Saved data entries:
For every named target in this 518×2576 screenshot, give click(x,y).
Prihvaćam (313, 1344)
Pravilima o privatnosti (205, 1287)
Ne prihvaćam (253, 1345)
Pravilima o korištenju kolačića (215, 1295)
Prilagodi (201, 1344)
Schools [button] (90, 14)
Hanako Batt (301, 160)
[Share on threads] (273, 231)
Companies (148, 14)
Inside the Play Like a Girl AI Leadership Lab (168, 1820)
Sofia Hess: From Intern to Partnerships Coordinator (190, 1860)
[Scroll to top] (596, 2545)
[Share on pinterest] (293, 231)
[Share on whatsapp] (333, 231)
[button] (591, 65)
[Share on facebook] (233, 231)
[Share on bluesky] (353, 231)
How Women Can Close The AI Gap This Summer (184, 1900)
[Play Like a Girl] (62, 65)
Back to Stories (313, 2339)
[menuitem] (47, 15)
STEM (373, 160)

Assigned task> Copy every entry exactly; no part may be left out.

Answer space>
For every named target in this 518×2576 screenshot, give click(x,y).
Prihvaćam (313, 1344)
Pravilima o privatnosti (205, 1287)
Ne prihvaćam (253, 1345)
Pravilima o korištenju kolačića (215, 1295)
Prilagodi (201, 1344)
Schools [button] (90, 14)
Hanako Batt (301, 160)
[Share on threads] (273, 231)
Companies (148, 14)
Inside the Play Like a Girl AI Leadership Lab (168, 1820)
Sofia Hess: From Intern to Partnerships Coordinator (190, 1860)
[Scroll to top] (596, 2545)
[Share on pinterest] (293, 231)
[Share on whatsapp] (333, 231)
[button] (591, 65)
[Share on facebook] (233, 231)
[Share on bluesky] (353, 231)
How Women Can Close The AI Gap This Summer (184, 1900)
[Play Like a Girl] (62, 65)
Back to Stories (313, 2339)
[menuitem] (47, 15)
STEM (373, 160)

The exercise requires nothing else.